***** Page excerpt *****

Well, where's that come from then?
Midnight movies? Ok. Sure. I mean, it's not really about Rocky Horror though. I
feel like going a little off the beaten path this week. Let's do a little general knowledge.
I'm great at general knowledge,
general knowledge. Really.
I've got Wikipedia too, don't worry. So,
yeah, Rocky is a midnight movie and midnight movies started with what I can name a bunch like the room showgirls. Any major Marvel drop. Yeah. But what was the first midnight movie?
So the actual, what is the first midnight movie? Question is debated? The first few are probably more like art films, but they did play at midnight. Regardless. The first midnight movie that attracted a huge audience was Alejandro. I thought you were supposed to give the complicated names, the name. You know, I
really, really tried to give this one to her but like why she couldn't know anything this week? So I couldn't, why
would you give it to me? I don't know a word. And you all like audibly sigh and then you do it on purpose
because it's
fun. This
is hateful. Regardless. The first midnight movie that attracted a huge audience was Alejandro Jodorowsky, El Topo, which opened in December 1970 at the Elgin Theater in New York.
You saw the Elgin and other theaters that caught on showing films like freaks Night of the Living Dead Pink Flamingos where the theater would get repeat customers coming night after night or week after week to see the films. This is
all in the late sixties and early seventies about when everyone who will work on Rocky Horror is polishing up their resumes. Connections are starting to be made.
Yeah, it's when stuff like beyond the Valley of the dolls comes out, that's the midnight movie that Jim Sharman took the entire cast to go see as quote research material when they were rehearsing the stage show. Why
are there all these theaters that are showing midnight movies? I mean, obviously they sell tickets, but where does that come? From then, a lot of
the theaters were smaller, independently operated theaters, not big chains, they showed movies, third run or older films that were cheaper to get the rights for or more risque exploitation movies, you know, grindhouse theaters.
I said we're not doing it this week, John,
maybe next week. Not that kind of grid house theater. These spanned the late sixties through into the seventies and well sure, some of them showed adult content, but Grid House just kind of encompasses all those, you know, cheaper theaters.
Yeah, those are the ones that show at midnight movies. It was cheap enough to get the staff. The rights weren't as expensive as the mainstream first run releases. And you had a dedicated audience that returned to see these films again and again, often regardless of the film as long as it was suitably weird.
And that's still the same now for Rocky, most casts still perform at local theaters, not big chains, local movie theaters are one of the things that has held rocky together for so long, obviously support your local theater. There aren't that many left. And that's kind of my point, why were there so many of these grindhouse theaters back in the late sixties and seventies in the first place? I mean, obviously they sell tickets, but they aren't exactly like doing well. If you went into business as a movie theater, that's not where you would want to be. But there were tons of these back then. Where's that come from?

***** Supplied material *****

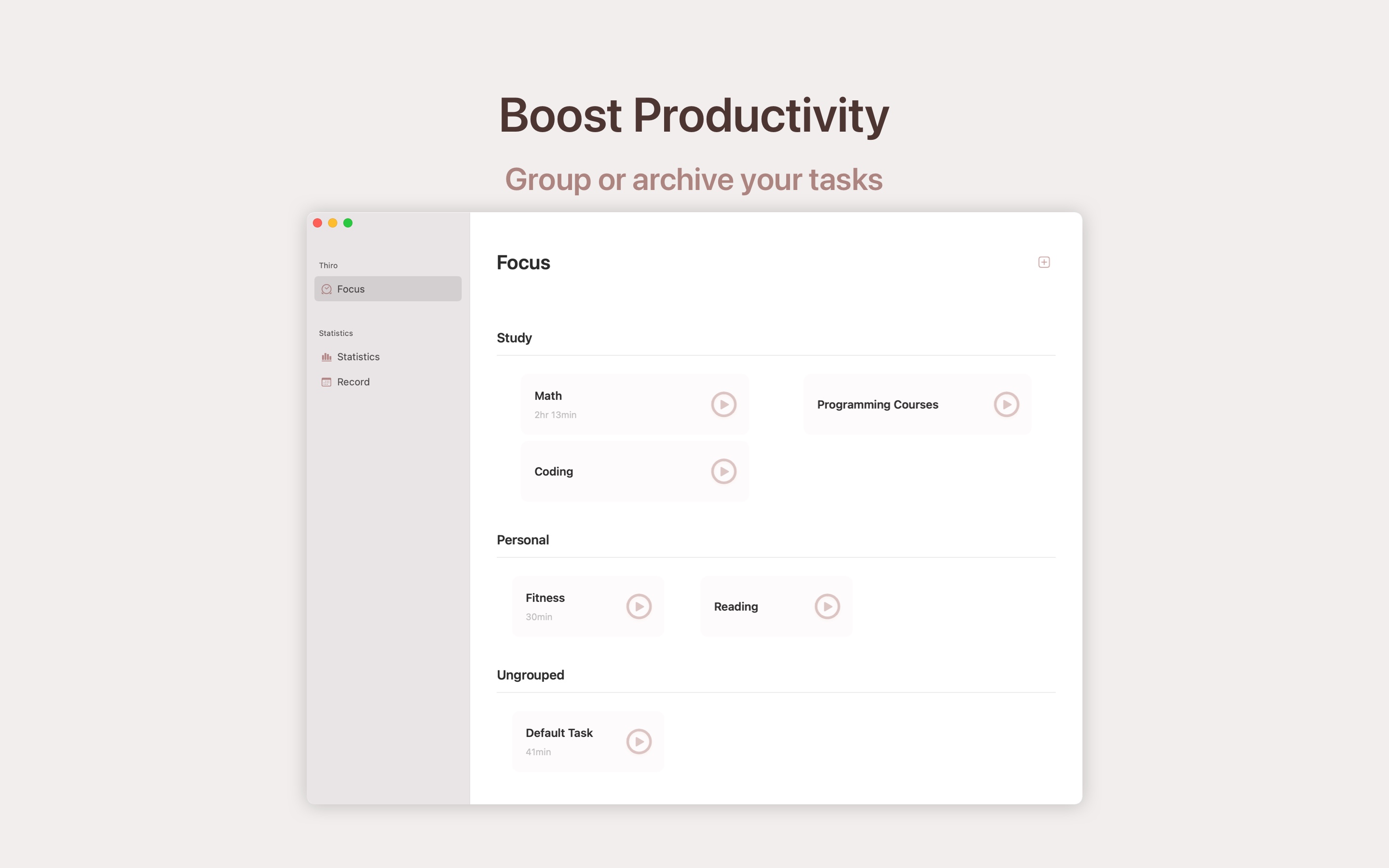Start the Default Task timer
1389x868 pixels.
[x=638, y=741]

*****

- [Written tasks]:
[A] From the transcript on midnight movies, write out the passage from "Midnight movies? Ok." to "little general knowledge.".
[B] Answer these questions using the transcript on midnight movies:
(i) Which film was the first midnight movie to attract a huge audience?
(ii) In what month and year, and at which theater, did that film open?
(iii) Which midnight movie did Jim Sharman take the entire cast to see while they rehearsed the stage show?

- [The responses]:
[A]
Midnight movies? Ok. Sure. I mean, it's not really about Rocky Horror though. I
feel like going a little off the beaten path this week. Let's do a little general knowledge.

[B]
(i) Alejandro Jodorowsky's El Topo
(ii) December 1970, at the Elgin Theater in New York
(iii) Beyond the Valley of the Dolls